CASE STUDY REVEALS SEVERAL BENEFITS INCLUDING DEVELOPMENT OF SOFT SKILLS FOR ENGINEERING TECHNOLOGY STUDENTS AND ASSESSMENT OF SEVERAL TAC-ABET PROGRAM OUTCOMES

Introduction Accreditation of Engineering and Engineering Technology Programs is of prime importance for the graduates, employers, and the institutions. Accreditation is based on demonstration of successful achievement of essential skills by the graduates of the program. The program outcomes are defined by the TAC-ABET. Assessment of the predetermined measurable outcomes in a course by the instructor becomes a primary assessment. Assessment of most of the criteria described in the TAC-ABET can be carried out by identifying and selecting students’ assignments. Few of the criteria such as ability to engage in lifelong learning, ability to understand professional responsibilities, and respect to diversity of knowledge, need careful design of the assignments. Several engineering failure case studies have been developed by the Laboratory for Innovative Technology & Engineering Education (LITEE) of the Auburn University (AU), AL for implementation and dissemination. These provide an excellent tool to assess above mentioned criteria.

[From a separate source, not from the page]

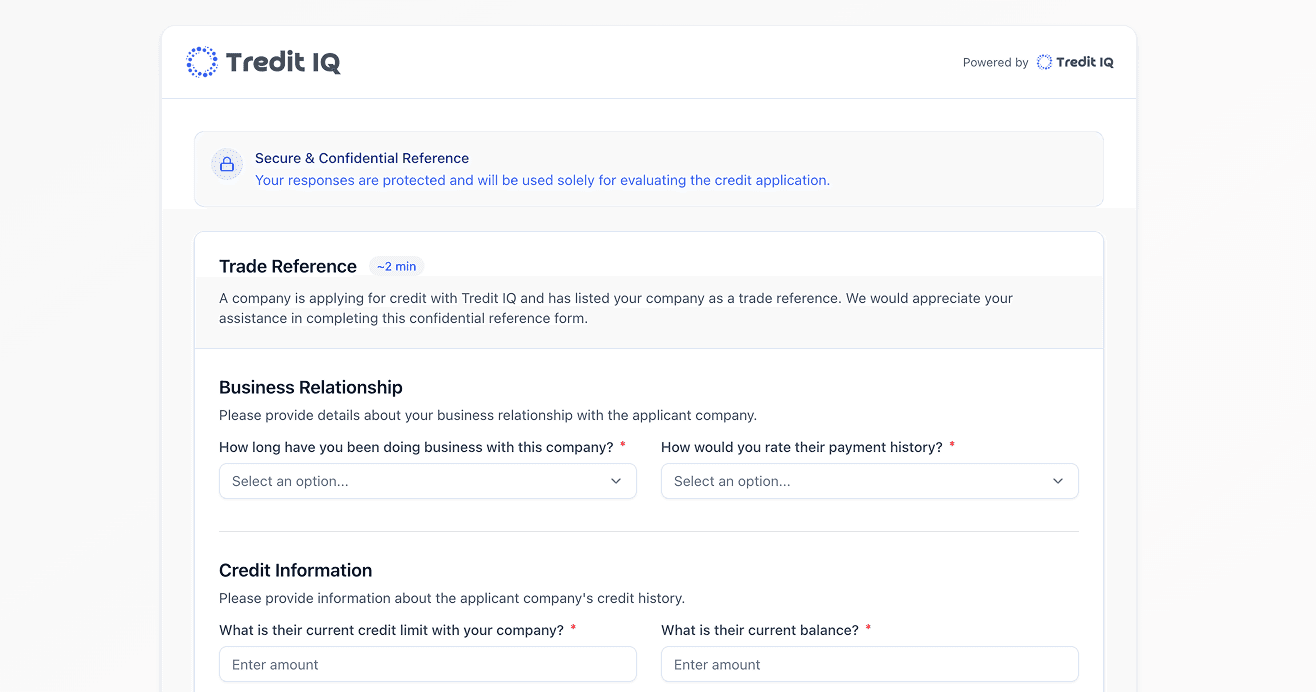Viewport: 1316px width, 692px height.
Task: Click the chevron on the payment history dropdown
Action: click(x=1058, y=481)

Accreditation In the US Accreditation Board for Engineering and Technology (ABET) 1 evaluates the quality, content, and success of the undergraduate engineering and engineering technology programs. Two commissions within ABET are called the Engineering Accreditation Commission (EAC) and the Technology Accreditation Commission (TAC) for Engineering programs and Technology programs respectively. As a coordinator of the Electrical Engineering Technology program at the Prairie View A&M University (PVAMU) 2, I had an opportunity to prepare and present the Electrical Engineering Technology (ELET) program for accreditation to the TAC- ABET evaluators’ team during fall 2004.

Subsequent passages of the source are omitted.